Mesdames, Messieurs, Chers amis,

Je vous remercie de m’associer à cette journée du souvenir et de la mémoire.

Nous nous souvenons aujourd’hui, ensemble, des combats d’Algérie du Maroc et de Tunisie, nous nous souvenons du 18 mars 1962, date des accords d’Evian, du lendemain le 19 mars 1962, date du cessez le feu.

Ces dates marquent le début du processus qui a mis fin à la guerre d’Algérie. S’en souvenir n’occulte pas dans nos coeurs :

•Le nombre de morts ou de disparus français après cette date qui se monte à plusieurs dizaines.
•Les dispositions administratives prises par la France, au titre de l’Algérie, qui s’échelonnèrent jusqu’au 1er juillet 1964.

Se souvenir des accords d’Evian et du 19 mars 1962, n’occulte pas, non plus, l’interdiction faite aux autorités militaires de ramener en France les harkis et leur famille, avec les conséquences que l’on sait.

Il y a quelques jours je parlais avec mon oncle et parrain de la guerre d’Algérie. Cette période que je connais si mal, et que vous connaissez si bien. Il a prononcé cette phrase que je garde en mémoire « Les Algériens –m’a-t-il dit-, s’ils ont gagné la guerre, n’ont toujours pas gagner la paix véritable ».
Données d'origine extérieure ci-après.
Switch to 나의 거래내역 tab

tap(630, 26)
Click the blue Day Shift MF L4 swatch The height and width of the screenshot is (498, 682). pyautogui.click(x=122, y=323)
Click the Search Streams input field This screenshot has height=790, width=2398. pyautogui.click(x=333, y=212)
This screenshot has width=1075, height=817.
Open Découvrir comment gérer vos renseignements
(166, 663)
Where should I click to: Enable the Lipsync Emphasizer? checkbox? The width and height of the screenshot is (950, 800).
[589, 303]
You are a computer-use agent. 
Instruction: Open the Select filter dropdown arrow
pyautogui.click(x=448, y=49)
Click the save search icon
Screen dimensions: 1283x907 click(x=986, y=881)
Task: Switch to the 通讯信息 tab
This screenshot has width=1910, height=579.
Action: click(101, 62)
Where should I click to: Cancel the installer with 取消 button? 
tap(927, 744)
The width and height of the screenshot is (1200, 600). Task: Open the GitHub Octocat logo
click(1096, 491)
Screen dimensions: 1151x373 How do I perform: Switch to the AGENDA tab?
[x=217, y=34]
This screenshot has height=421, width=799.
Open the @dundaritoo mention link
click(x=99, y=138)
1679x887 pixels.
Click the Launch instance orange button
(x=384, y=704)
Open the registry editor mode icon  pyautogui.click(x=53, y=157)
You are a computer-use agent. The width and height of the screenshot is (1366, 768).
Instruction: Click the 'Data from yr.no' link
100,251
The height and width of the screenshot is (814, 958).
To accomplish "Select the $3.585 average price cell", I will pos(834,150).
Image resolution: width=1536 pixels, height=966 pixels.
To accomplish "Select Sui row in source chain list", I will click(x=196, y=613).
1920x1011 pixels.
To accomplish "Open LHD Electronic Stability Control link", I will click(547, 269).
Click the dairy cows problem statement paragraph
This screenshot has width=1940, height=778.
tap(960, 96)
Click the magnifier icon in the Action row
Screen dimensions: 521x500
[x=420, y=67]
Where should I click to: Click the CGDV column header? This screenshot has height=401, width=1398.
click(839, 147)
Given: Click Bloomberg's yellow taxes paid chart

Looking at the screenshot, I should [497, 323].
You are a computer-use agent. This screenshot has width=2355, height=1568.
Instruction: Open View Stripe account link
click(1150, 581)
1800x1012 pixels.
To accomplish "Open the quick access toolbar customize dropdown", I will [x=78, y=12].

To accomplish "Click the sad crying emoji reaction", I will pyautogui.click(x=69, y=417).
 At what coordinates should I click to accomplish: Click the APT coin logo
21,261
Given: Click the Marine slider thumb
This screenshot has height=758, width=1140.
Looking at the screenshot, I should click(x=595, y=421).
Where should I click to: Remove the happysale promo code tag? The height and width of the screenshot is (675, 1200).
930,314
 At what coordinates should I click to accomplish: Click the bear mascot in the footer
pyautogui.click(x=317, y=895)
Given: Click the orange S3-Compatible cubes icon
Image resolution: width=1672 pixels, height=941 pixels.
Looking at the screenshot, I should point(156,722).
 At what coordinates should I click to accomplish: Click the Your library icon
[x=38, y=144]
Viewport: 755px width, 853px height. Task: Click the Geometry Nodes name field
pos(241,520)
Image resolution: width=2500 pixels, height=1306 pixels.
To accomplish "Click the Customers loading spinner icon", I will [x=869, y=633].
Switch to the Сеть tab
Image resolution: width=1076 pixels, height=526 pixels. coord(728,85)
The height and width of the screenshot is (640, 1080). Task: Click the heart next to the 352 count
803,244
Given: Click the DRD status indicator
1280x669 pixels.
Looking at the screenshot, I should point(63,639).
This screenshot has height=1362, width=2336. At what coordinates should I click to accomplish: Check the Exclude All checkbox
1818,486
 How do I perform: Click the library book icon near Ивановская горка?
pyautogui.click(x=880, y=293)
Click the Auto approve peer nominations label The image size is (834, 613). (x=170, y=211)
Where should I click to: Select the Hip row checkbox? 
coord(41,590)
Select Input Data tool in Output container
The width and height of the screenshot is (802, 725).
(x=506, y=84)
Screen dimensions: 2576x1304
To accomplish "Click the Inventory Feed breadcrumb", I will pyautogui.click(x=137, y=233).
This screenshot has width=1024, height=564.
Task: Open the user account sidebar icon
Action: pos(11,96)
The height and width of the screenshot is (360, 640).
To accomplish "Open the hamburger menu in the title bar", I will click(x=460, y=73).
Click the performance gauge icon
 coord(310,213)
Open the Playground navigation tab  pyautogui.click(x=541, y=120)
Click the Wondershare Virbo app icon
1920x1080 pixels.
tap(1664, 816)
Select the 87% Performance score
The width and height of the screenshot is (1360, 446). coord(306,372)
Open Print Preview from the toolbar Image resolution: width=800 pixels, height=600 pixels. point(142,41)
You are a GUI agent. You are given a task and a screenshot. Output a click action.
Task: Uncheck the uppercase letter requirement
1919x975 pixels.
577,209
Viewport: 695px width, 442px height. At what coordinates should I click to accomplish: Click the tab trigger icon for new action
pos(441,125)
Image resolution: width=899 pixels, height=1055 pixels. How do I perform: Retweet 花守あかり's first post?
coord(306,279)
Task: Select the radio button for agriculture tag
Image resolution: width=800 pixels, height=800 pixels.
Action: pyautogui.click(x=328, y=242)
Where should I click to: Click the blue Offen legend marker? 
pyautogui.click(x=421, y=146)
Chers amis, je me rendrai chaque fois que je le pourrai à l’invitation de ceux qui entretiennent le souvenir des anciens combattants d’Afrique du Nord.

• En souvenir de ceux qui sont morts aux combats, dont le frère de mon père,
• en souvenir des harkis abandonnés à leur destin tragique,
• par amitié avec ceux qui ont combattu et qui sont revenus, dont vous êtes.

Merci de m’avoir convié aujourd’hui.

Vive l’Afrique, Vive l’amitié Franco Africaine ! Vive la France!